▶ _WHAT THE TASK REQUIRES_: Starting from the first line below, repeat the data exactly through to the last.

▶ _MATERIAL PROVIDED_:
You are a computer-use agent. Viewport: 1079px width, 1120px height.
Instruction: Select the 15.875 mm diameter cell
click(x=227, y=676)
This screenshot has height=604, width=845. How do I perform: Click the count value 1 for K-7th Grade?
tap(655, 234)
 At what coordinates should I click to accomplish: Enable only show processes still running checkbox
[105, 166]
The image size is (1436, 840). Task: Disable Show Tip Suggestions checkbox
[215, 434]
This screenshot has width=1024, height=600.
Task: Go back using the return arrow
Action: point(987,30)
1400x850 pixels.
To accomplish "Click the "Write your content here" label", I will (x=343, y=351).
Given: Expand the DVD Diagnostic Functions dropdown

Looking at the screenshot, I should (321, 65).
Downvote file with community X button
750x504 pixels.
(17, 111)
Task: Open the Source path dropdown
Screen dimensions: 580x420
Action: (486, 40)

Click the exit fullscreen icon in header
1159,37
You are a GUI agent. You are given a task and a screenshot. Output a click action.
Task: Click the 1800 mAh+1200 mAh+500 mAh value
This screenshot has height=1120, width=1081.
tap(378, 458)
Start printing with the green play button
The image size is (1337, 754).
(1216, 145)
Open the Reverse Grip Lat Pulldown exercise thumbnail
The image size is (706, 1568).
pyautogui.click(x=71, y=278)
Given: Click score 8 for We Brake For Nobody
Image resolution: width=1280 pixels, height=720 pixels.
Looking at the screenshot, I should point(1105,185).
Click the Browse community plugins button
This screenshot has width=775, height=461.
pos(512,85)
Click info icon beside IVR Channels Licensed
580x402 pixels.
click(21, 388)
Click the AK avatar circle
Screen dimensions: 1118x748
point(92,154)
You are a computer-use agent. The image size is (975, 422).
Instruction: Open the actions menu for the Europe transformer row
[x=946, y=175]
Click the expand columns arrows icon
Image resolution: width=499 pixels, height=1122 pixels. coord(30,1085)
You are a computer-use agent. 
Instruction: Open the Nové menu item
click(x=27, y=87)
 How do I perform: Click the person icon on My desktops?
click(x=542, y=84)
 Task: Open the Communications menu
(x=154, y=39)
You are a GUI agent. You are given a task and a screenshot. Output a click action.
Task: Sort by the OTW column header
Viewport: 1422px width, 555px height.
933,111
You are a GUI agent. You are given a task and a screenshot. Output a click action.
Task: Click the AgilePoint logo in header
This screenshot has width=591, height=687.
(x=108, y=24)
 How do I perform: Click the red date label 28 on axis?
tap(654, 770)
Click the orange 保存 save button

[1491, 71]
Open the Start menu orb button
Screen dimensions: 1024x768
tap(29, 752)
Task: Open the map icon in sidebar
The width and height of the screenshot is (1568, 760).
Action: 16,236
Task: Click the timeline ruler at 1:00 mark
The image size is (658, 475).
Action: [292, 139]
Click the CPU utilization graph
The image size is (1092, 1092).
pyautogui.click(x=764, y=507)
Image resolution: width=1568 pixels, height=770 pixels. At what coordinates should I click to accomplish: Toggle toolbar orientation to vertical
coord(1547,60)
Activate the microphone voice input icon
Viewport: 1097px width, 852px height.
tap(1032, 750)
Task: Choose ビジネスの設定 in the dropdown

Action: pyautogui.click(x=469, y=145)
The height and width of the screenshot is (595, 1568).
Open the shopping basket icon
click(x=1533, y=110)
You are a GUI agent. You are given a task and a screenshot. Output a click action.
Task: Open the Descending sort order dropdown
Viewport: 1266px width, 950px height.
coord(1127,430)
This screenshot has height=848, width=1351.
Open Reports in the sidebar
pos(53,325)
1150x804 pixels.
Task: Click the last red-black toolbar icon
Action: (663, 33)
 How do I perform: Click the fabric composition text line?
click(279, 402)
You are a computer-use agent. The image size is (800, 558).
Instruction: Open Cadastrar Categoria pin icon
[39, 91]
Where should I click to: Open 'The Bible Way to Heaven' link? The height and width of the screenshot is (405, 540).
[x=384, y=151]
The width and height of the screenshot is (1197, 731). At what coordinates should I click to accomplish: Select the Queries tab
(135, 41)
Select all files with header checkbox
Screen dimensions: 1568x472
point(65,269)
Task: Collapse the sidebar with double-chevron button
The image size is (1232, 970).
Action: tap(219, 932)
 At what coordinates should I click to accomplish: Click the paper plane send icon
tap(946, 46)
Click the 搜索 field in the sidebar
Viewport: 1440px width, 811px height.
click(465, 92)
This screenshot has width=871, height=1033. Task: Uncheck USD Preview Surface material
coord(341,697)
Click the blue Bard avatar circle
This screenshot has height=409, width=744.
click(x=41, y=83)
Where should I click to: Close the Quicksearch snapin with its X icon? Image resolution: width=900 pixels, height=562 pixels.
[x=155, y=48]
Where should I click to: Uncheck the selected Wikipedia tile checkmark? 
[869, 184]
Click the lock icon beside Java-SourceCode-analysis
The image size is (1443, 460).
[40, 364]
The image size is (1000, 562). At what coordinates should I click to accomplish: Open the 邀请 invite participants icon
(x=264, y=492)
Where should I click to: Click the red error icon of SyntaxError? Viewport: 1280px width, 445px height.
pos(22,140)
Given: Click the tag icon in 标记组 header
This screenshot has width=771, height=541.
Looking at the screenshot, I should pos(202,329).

▶ _OUTPUT OF THE EXERCISE_:
You are a computer-use agent. Viewport: 1079px width, 1120px height.
Instruction: Select the 15.875 mm diameter cell
click(x=227, y=676)
This screenshot has height=604, width=845. How do I perform: Click the count value 1 for K-7th Grade?
tap(655, 234)
 At what coordinates should I click to accomplish: Enable only show processes still running checkbox
[105, 166]
The image size is (1436, 840). Task: Disable Show Tip Suggestions checkbox
[215, 434]
This screenshot has width=1024, height=600.
Task: Go back using the return arrow
Action: point(987,30)
1400x850 pixels.
To accomplish "Click the "Write your content here" label", I will (x=343, y=351).
Given: Expand the DVD Diagnostic Functions dropdown

Looking at the screenshot, I should (321, 65).
Downvote file with community X button
750x504 pixels.
(17, 111)
Task: Open the Source path dropdown
Screen dimensions: 580x420
Action: (486, 40)

Click the exit fullscreen icon in header
1159,37
You are a GUI agent. You are given a task and a screenshot. Output a click action.
Task: Click the 1800 mAh+1200 mAh+500 mAh value
This screenshot has height=1120, width=1081.
tap(378, 458)
Start printing with the green play button
The image size is (1337, 754).
(1216, 145)
Open the Reverse Grip Lat Pulldown exercise thumbnail
The image size is (706, 1568).
pyautogui.click(x=71, y=278)
Given: Click score 8 for We Brake For Nobody
Image resolution: width=1280 pixels, height=720 pixels.
Looking at the screenshot, I should point(1105,185).
Click the Browse community plugins button
This screenshot has width=775, height=461.
pos(512,85)
Click info icon beside IVR Channels Licensed
580x402 pixels.
click(21, 388)
Click the AK avatar circle
Screen dimensions: 1118x748
point(92,154)
You are a computer-use agent. The image size is (975, 422).
Instruction: Open the actions menu for the Europe transformer row
[x=946, y=175]
Click the expand columns arrows icon
Image resolution: width=499 pixels, height=1122 pixels. coord(30,1085)
You are a computer-use agent. 
Instruction: Open the Nové menu item
click(x=27, y=87)
 How do I perform: Click the person icon on My desktops?
click(x=542, y=84)
 Task: Open the Communications menu
(x=154, y=39)
You are a GUI agent. You are given a task and a screenshot. Output a click action.
Task: Sort by the OTW column header
Viewport: 1422px width, 555px height.
933,111
You are a GUI agent. You are given a task and a screenshot. Output a click action.
Task: Click the AgilePoint logo in header
This screenshot has width=591, height=687.
(x=108, y=24)
 How do I perform: Click the red date label 28 on axis?
tap(654, 770)
Click the orange 保存 save button

[1491, 71]
Open the Start menu orb button
Screen dimensions: 1024x768
tap(29, 752)
Task: Open the map icon in sidebar
The width and height of the screenshot is (1568, 760).
Action: 16,236
Task: Click the timeline ruler at 1:00 mark
The image size is (658, 475).
Action: [292, 139]
Click the CPU utilization graph
The image size is (1092, 1092).
pyautogui.click(x=764, y=507)
Image resolution: width=1568 pixels, height=770 pixels. At what coordinates should I click to accomplish: Toggle toolbar orientation to vertical
coord(1547,60)
Activate the microphone voice input icon
Viewport: 1097px width, 852px height.
tap(1032, 750)
Task: Choose ビジネスの設定 in the dropdown

Action: pyautogui.click(x=469, y=145)
The height and width of the screenshot is (595, 1568).
Open the shopping basket icon
click(x=1533, y=110)
You are a GUI agent. You are given a task and a screenshot. Output a click action.
Task: Open the Descending sort order dropdown
Viewport: 1266px width, 950px height.
coord(1127,430)
This screenshot has height=848, width=1351.
Open Reports in the sidebar
pos(53,325)
1150x804 pixels.
Task: Click the last red-black toolbar icon
Action: (663, 33)
 How do I perform: Click the fabric composition text line?
click(279, 402)
You are a computer-use agent. The image size is (800, 558).
Instruction: Open Cadastrar Categoria pin icon
[39, 91]
Where should I click to: Open 'The Bible Way to Heaven' link? The height and width of the screenshot is (405, 540).
[x=384, y=151]
The width and height of the screenshot is (1197, 731). At what coordinates should I click to accomplish: Select the Queries tab
(135, 41)
Select all files with header checkbox
Screen dimensions: 1568x472
point(65,269)
Task: Collapse the sidebar with double-chevron button
The image size is (1232, 970).
Action: tap(219, 932)
 At what coordinates should I click to accomplish: Click the paper plane send icon
tap(946, 46)
Click the 搜索 field in the sidebar
Viewport: 1440px width, 811px height.
click(465, 92)
This screenshot has width=871, height=1033. Task: Uncheck USD Preview Surface material
coord(341,697)
Click the blue Bard avatar circle
This screenshot has height=409, width=744.
click(x=41, y=83)
Where should I click to: Close the Quicksearch snapin with its X icon? Image resolution: width=900 pixels, height=562 pixels.
[x=155, y=48]
Where should I click to: Uncheck the selected Wikipedia tile checkmark? 
[869, 184]
Click the lock icon beside Java-SourceCode-analysis
The image size is (1443, 460).
[40, 364]
The image size is (1000, 562). At what coordinates should I click to accomplish: Open the 邀请 invite participants icon
(x=264, y=492)
Where should I click to: Click the red error icon of SyntaxError? Viewport: 1280px width, 445px height.
pos(22,140)
Given: Click the tag icon in 标记组 header
This screenshot has width=771, height=541.
Looking at the screenshot, I should pos(202,329).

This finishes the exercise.